(Dataset records Opens)

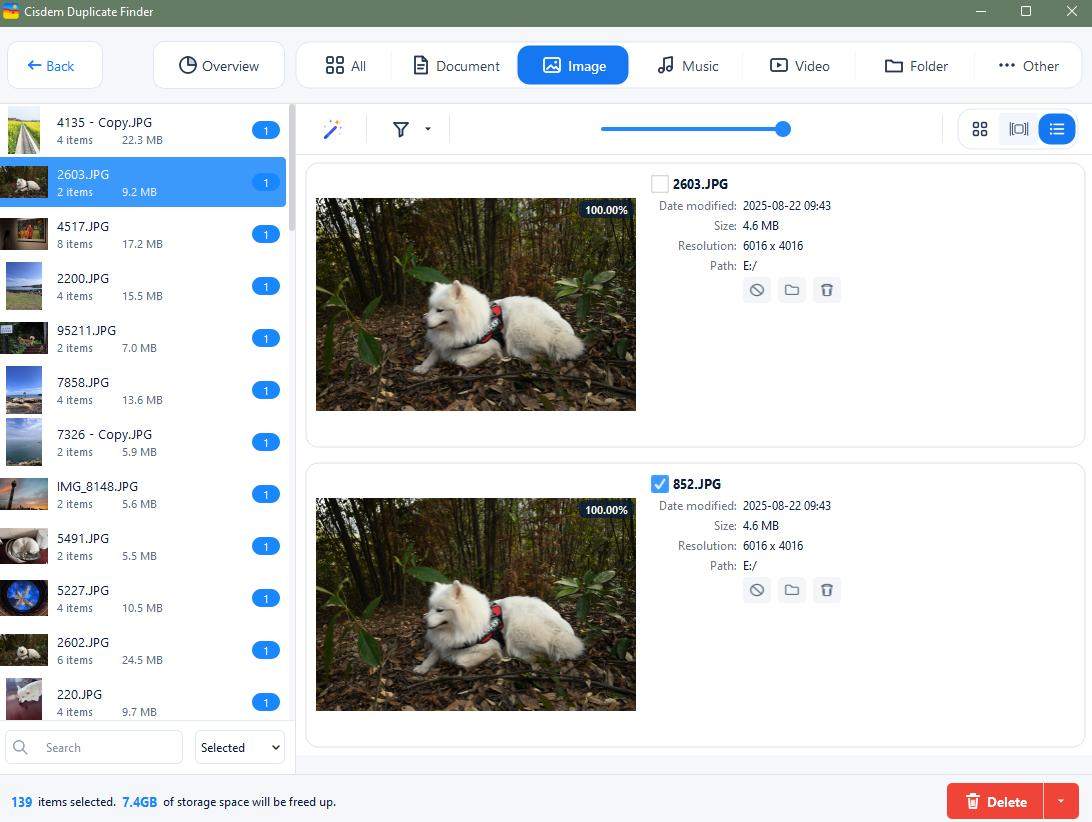Image resolution: width=1092 pixels, height=822 pixels.
Task: Click the trash icon for 852.JPG
Action: (x=827, y=590)

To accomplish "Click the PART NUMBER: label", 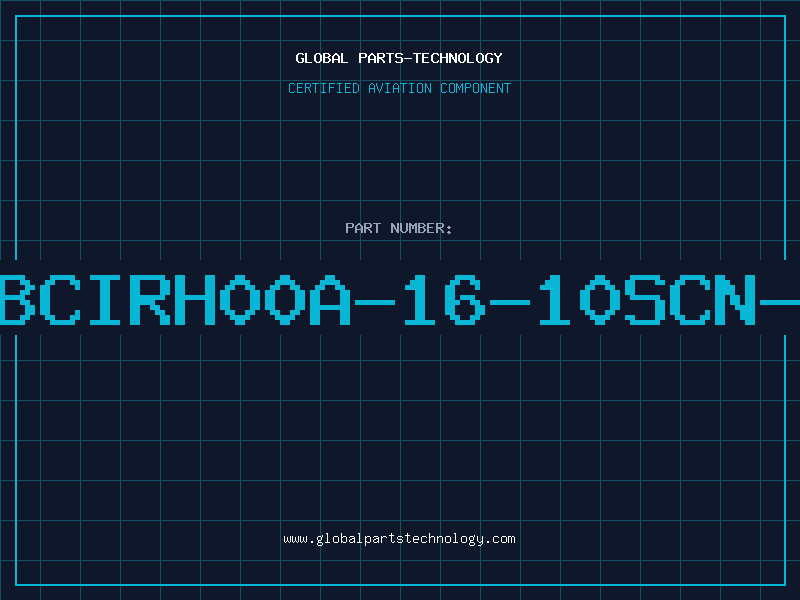I will coord(398,228).
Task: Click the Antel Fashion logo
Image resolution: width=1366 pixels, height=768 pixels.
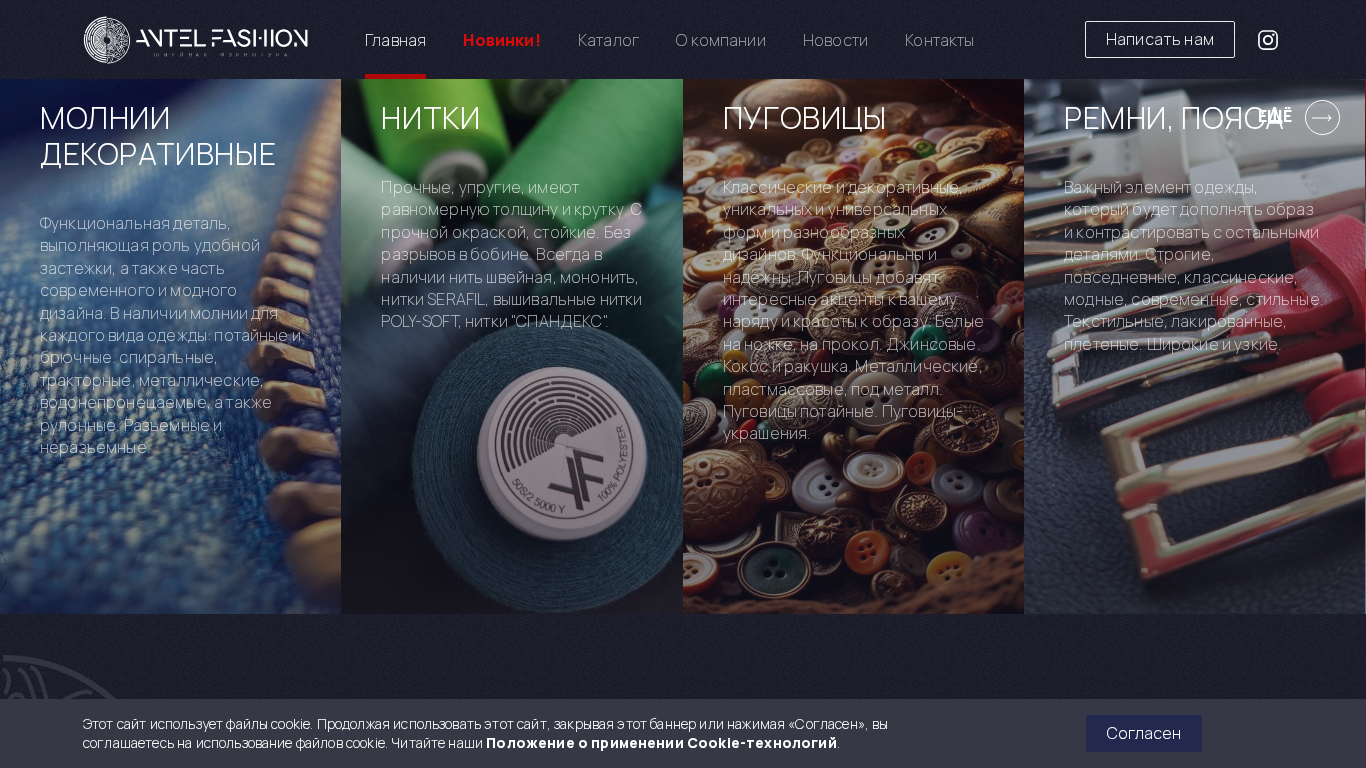Action: (196, 40)
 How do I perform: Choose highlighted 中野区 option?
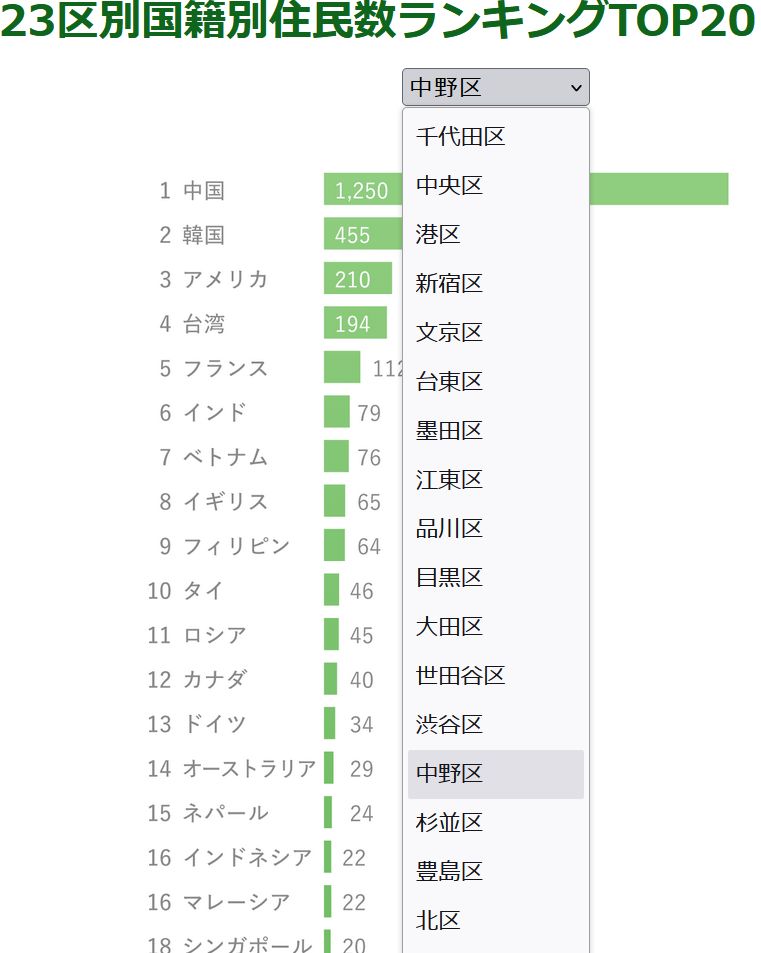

(Dataset records Closes)

Work item: Retype precisely, and only, the lines from the one holding "Image resolution: width=1366" through the final line of the data above, with the pictures omitted.

Response:
Image resolution: width=1366 pixels, height=768 pixels.
Action: (196, 40)
 How do I perform: Choose highlighted 中野区 option?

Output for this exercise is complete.